La Chaussée d’Antin s’embellit rapidement et se garnit de jolis hôtels enchâssés dans quelques ombrages encore. C’était un faubourg élégant qui commençait là et qui avait considérablement gagné et grandi à la fin du siècle. Mˡˡᵉ Guimard, vers 1762, la danseuse diaphane si légère et si maigre, «le squelette des Grâces» adorée par tant de grands seigneurs, s’y fit construire un hôtel par l’architecte Le Doux.
Naturellement ce Grec forcené construisit pour Mˡˡᵉ Guimard une manière de petit temple qu’on appela temple de Terpsichore, un cube de pierre ouvrant par un péristyle ovale à colonnes ioniques. On disait de ce temple de Terpsichore que la Volupté en dessina le plan et que l’Amour en fit les frais. C’était le prince de Soubise surtout. L’hôtel paraissait petit, mais il était vaste en réalité, sans doute par des annexes; il y avait grands et petits appartements, galerie de tableaux, salle de spectacle pouvant contenir cinq cents personnes, plus des jardins magnifiques avec un petit temple à Paphos. La divinité du lieu y menait une existence de folles dépenses et de luxe scandaleux, soupers, orgies, fêtes à spectacles, représentations théâtrales, etc... Elle donnait régulièrement trois grands soupers par semaine, le premier aux princes et grands seigneurs plus ou moins attachés à son char, le second aux gens de lettres et artistes, épicuriens de second rang; le troisième, la grande orgie, réunissait seigneurs et financiers viveurs, comédiennes et impures en renom.

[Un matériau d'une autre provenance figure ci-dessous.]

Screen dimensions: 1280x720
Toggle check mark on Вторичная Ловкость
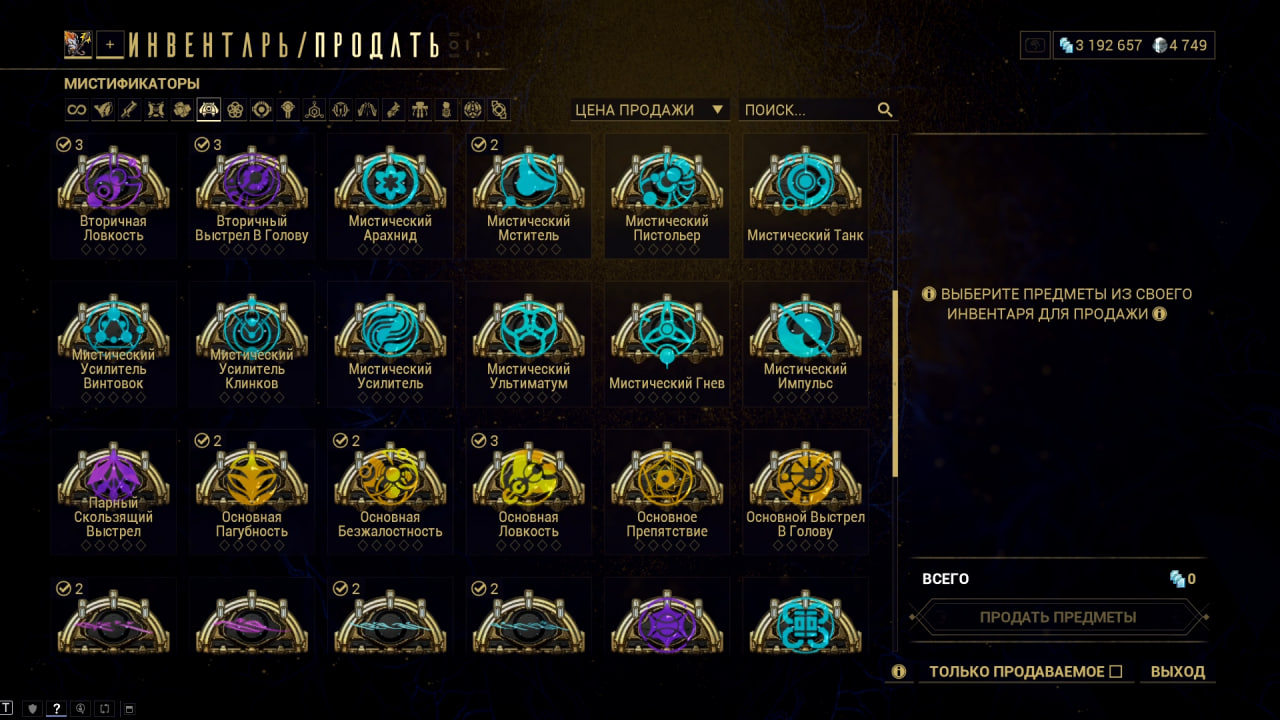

Un jour, la Guimard se dégoûta de son temple; ses légions de créanciers se fâchaient ou les galants qui fournissaient à ses fabuleuses dépenses s’étaient fatigués de lui apporter les millions qu’elle jetait ensuite par toutes les fenêtres, même par celles de la bienfaisance quand elle allait, aux lendemains d’orgie, porter dans les taudis misérables quelques poignées de tout cet or qui roulait incessamment en offrandes à Vénus. La rivière était-elle tarie? ou la belle courtisane, l’heure de la retraite étant sonnée, prenait-elle ses dispositions pour quitter le pays de Cythère et s’en aller finir ses jours en bourgeoise du Marais? Le temple de Terpsichore fut mis en loterie; il y avait 2,500 billets à cinq louis, le tirage eut lieu en 1786 et l’hôtel fut gagné par une dame qui n’avait pris qu’un seul billet. Peu d’années après, l’ancien temple stupéfait devenait le local de la section du Mont-Blanc. Quel changement pour le logis licencieux, pour ces salons resplendissants où tous les grands seigneurs de France se pressaient jadis aux grandes fêtes. Ils étaient loin alors, emportés par le vent de tempête comme de pauvres feuilles mortes, guillotinés ou errant fort dépourvus hors frontières, tandis que la danseuse, devenue peut-être une bourgeoise épaisse, vivait cachée quelque part, oubliée dans quelque coin silencieux de vieille maison aux murs gris et moroses.
Mirabeau était venu mourir au nº 42 de la Chaussée d’Antin le 2 avril 1791. Désolation universelle, Paris en larmes se presse à ses obsèques solennelles à Notre-Dame, l’Assemblée nationale en tête, et conduit le grand orateur à la nouvelle église de Sainte-Geneviève que l’on désaffecta pour en faire le Panthéon. La rue débaptisée s’appela rue Mirabeau et sur la maison mortuaire fut scellée une plaque de marbre noir portant ces deux vers de Marie-Joseph Chénier:
L’âme de Mirabeau s’exhala dans ces lieux!
Hommes libres, pleurez! Tyrans, baissez les yeux!
Ce qui n’empêcha pas 93 de rejeter le corps du Panthéon, d’enlever la plaque de marbre et de changer encore le nom de la chaussée pour celui de rue du Mont-Blanc.